Palavras-chave: Machine Learning, Dados Sintéticos, Software Preditivo, Fenotipagem de Café, Visão Computacional, Gradio.


1. Introduction

A análise preditiva tornou-se uma ferramenta indispensável em diversas áreas da ciência e da indústria, permitindo a extração de insights e a antecipação de resultados a partir de dados. Na agricultura de precisão e no melhoramento genético de plantas [2], a capacidade de prever características agronômicas de forma rápida e precisa é fundamental para acelerar os ciclos de seleção e otimizar a produção. A fenotipagem de frutos de Coffea arabica, por exemplo, é essencial para determinar ciclos de maturação e uniformidade da colheita, impactando diretamente a qualidade da bebida e a rentabilidade do produtor [1].

Contudo, a obtenção de grandes volumes de dados de fenotipagem rotulados é um dos principais gargalos. Processos manuais são lentos, custosos e propensos a erros e subjetividade humana [1]. Embora a visão computacional surja como uma alternativa de alto rendimento [3], os modelos de Machine Learning (ML) subjacentes demandam extensos conjuntos de dados para treinamento, que muitas vezes não estão disponíveis.

Neste contexto, a utilização de bases de dados sintéticas emerge como uma solução estratégica. Dados sintéticos, quando gerados com base em princípios científicos [4] e distribuições empíricas extraídas da literatura, permitem criar datasets vastos e controlados. Esta abordagem possibilita o desenvolvimento, teste e benchmarking de modelos de ML em um ambiente ideal, superando barreiras de privacidade, custo e disponibilidade de dados reais.

O presente estudo aborda o problema de pesquisa: como modelos de ML, aplicados a uma base de dados sintética e estruturada, podem prever com acurácia características morfométricas e de maturação de frutos de café? O objetivo principal é desenvolver um pipeline de análise preditiva, avaliar a performance de múltiplos algoritmos de regressão e classificação na previsão das variáveis area_px2, excentricidade e estagio_maturacao, e comparar a validade dos resultados com o conhecimento teórico e empírico consolidado no estudo de referência de Botega (2023).

1.1 Referencial Teórico

1.1.1 Fenotipagem em Coffea arabica

A avaliação do estágio de maturação dos frutos do cafeeiro é complexa devido ao florescimento desuniforme, que resulta na presença simultânea de frutos verdes, maduros e secos na planta no momento da colheita. A classificação correta desses estágios é determinante para a qualidade final do produto, sendo uma característica-alvo em programas de melhoramento que buscam cultivares com maturação mais uniforme e em ciclos específicos (precoce, médio ou tardio) [1]. As características visuais, como cor e dimensões, são os principais indicadores utilizados neste processo.

Material fornecido –
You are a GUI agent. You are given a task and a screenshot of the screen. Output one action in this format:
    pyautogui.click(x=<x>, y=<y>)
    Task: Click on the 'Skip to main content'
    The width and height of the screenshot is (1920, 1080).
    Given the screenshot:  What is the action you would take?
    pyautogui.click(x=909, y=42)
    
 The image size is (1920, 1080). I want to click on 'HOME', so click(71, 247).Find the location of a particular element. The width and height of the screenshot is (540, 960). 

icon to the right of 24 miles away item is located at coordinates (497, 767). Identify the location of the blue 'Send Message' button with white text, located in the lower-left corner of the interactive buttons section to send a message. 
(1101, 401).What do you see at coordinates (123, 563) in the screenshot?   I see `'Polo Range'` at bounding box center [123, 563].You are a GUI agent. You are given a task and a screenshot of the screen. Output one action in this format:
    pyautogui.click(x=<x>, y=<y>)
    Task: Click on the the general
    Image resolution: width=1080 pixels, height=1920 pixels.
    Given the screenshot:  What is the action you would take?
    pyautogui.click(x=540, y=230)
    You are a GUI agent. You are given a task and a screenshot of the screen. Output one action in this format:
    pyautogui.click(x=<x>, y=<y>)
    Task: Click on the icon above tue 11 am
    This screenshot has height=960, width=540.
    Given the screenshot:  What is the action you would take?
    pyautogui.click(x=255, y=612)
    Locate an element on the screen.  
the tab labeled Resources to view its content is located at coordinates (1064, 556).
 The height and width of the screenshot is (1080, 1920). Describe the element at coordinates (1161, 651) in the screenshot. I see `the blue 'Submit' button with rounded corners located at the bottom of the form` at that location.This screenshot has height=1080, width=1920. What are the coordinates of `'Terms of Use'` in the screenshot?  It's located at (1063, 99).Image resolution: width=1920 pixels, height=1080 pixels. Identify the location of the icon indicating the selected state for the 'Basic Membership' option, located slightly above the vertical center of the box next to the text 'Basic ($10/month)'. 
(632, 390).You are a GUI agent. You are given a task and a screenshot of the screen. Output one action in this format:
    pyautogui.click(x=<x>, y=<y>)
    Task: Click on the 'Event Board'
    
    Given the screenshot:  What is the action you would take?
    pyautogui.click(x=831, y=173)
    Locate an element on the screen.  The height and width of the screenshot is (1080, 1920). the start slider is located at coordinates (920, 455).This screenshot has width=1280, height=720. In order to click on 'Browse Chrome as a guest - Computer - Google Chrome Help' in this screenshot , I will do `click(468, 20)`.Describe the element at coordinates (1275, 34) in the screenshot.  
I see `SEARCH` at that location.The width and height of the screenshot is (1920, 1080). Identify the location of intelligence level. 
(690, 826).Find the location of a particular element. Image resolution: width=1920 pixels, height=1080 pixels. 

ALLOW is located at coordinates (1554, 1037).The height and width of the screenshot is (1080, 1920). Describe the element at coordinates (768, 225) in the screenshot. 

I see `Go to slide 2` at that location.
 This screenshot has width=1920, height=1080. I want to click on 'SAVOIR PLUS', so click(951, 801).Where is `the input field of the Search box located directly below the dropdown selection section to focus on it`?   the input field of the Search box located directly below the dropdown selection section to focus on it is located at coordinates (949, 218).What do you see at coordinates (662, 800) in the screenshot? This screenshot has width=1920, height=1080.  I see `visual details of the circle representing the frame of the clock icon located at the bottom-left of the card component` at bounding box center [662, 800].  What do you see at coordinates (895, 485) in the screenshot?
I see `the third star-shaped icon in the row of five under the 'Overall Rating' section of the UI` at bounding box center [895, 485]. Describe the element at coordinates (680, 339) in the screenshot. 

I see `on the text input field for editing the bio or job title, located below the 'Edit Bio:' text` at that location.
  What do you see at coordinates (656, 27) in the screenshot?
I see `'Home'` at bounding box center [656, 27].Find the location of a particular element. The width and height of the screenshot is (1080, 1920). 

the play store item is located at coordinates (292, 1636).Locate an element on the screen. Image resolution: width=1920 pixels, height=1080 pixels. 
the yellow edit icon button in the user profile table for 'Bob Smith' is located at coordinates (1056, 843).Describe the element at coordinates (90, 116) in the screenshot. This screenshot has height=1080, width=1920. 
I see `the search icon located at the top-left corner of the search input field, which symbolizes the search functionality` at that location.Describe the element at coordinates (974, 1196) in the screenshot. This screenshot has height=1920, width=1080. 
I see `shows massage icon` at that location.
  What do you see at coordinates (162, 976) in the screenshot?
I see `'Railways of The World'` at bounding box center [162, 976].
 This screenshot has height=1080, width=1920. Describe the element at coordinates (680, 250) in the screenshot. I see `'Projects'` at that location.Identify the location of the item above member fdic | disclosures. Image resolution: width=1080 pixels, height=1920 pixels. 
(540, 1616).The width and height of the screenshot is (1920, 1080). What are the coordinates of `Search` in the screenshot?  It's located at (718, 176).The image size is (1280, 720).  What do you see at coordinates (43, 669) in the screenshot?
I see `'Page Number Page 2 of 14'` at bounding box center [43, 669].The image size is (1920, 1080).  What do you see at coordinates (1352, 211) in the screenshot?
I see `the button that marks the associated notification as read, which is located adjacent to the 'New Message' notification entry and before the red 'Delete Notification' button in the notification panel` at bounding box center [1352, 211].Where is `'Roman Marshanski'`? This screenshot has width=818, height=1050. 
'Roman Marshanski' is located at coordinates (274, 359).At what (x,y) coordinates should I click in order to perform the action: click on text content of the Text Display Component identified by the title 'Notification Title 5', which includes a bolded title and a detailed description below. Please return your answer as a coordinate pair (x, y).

Tarefas –
1. Quais são as palavras-chave listadas no trecho do texto sobre fenotipagem de café?
2. Dê continuidade ao texto sobre fenotipagem de café, começando logo depois da sua última frase.

Respostas –
1.
Machine Learning
Dados Sintéticos
Software Preditivo
Fenotipagem de Café
Visão Computacional
Gradio

2.
1.1.2 Modelos Preditivos em Machine Learning

A análise preditiva utiliza algoritmos de ML para aprender padrões a partir de dados históricos e fazer previsões sobre novos dados. Neste estudo, foram empregadas duas categorias de modelos supervisionados:

  • Regressão: Utilizada para prever uma variável de saída contínua. Modelos como Regressão Linear, Árvores de Decisão, e ensembles como Random Forest e Gradient Boosting [5, 6], buscam mapear a relação entre variáveis de entrada (features) e uma variável alvo numérica. A performance é tipicamente avaliada pelo Coeficiente de Determinação (R²), que indica a proporção da variância da variável alvo que é previsível a partir das features.

  • Classificação: Utilizada para prever uma variável de saída categórica. Algoritmos como Regressão Logística, Support Vector Machines (SVM) [7], e classificadores baseados em redes neurais (MLPClassifier) atribuem um rótulo de classe a uma nova observação. As métricas de avaliação incluem Acurácia, F1-Score e AUC-ROC [8], que medem a precisão, o balanço entre precisão e recall, e a capacidade de discriminação entre classes, respectivamente.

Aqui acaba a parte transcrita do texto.